Some time ago on Twitter I commented about how it seemed like 2020 was the year that science became politics. It makes sense in a world where everything is both polarized and politicized.
As I’ve thought about it more in recent weeks, I’m beginning to believe that much of the problem relies with science itself. Or, more specifically – data.
Back in centuries and millennia past, there was no good access to data. Much of our scientific progress came from thinkers who saw something that could not be measured and then set out to find out whether it was true or not. The thought – the scientific breakthrough – came before the data.
Today, the opposite is true. We have access to so much data, yet we have no idea what to do with it. It’s backward from how it used to be. Instead of having the breakthrough first and then looking for evidence, now we start with the numbers and then try to find significance.
This dynamic – where we take the data first and then try to assign a meaning to it – has led to a lot of bad science.
Numbers can be made to say almost anything. You can come up with 100 data points that say X is good and 100 more that say X is bad. This is sometimes done deliberately and with malicious intent, but not always. There is just too much data and it gets us confused.
So we have all these numbers – this information – and we try to make it mean something. We get caught up in it, and we try to assign meaning that isn’t really there. It’s like a mirage in a desert.
The fact is that you just can’t trust most numbers anymore. Everything should be taken with a grain of salt. There should be no one source or study that you listen to without hesitation. You can’t rely on this vague notion of ‘data’.
It’s an uncomfortable place to be.

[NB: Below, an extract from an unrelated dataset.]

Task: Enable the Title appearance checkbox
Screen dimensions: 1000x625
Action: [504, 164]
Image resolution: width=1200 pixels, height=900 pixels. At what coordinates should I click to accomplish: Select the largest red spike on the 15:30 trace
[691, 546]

The numbers might be legitimate, but the conclusions drawn from them are very often not. Nobody gets to be an authority anymore.

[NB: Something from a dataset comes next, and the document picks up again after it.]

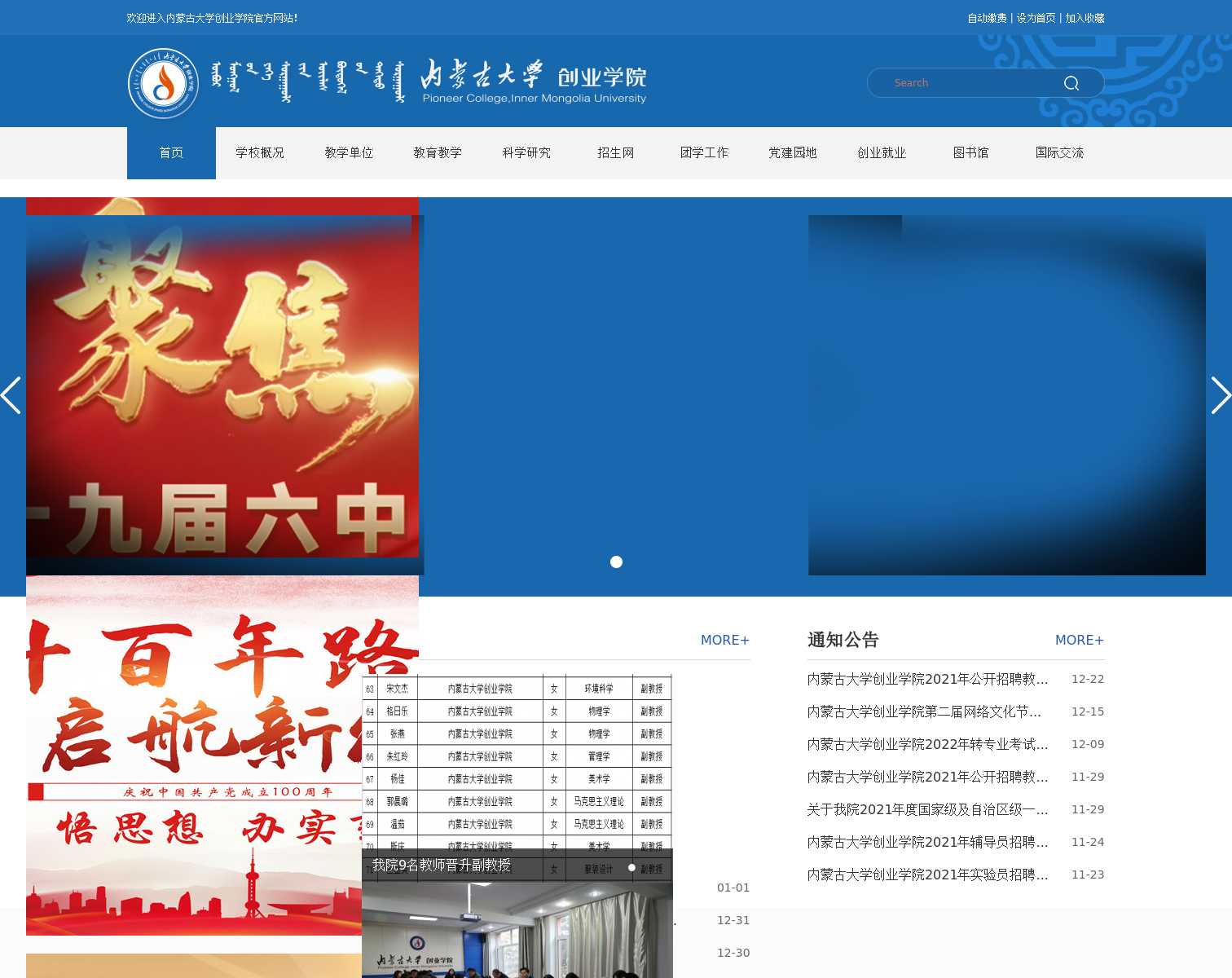The width and height of the screenshot is (1232, 978).
Task: Expand the 教学单位 menu
Action: click(x=349, y=152)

Take a look at the chart below from a 2016 article by FiveThirtyEight about how you can’t trust nutrition information. Note the correlations.

These correlations are statistically significant from the sample, yet they mean absolutely nothing.
This is bad science, and it’s representative of why the idea of ‘science’ is getting less reliable. Experts are just as guilty of this as anyone. A lot of genuinely intelligent people – experts – do the equivalent of deriving meaning from charts just as nonsensical as this.
There are often two camps of people on this kind of stuff. The ‘trust the experts’ people and the ‘do your own research’ folks. Neither of these approaches is correct. The experts present the bad data as fact, and the DYOR people just look for different experts that match their already existing, preconceived notions.
Obviously, plenty of good also comes from our ability to measure so much. But the rise in available information has led to a world where sources that we have traditionally believed to be ‘fact’ cannot be completely relied on. You need to be more skeptical.
There’s too much data out there. And it’s making us all dumber.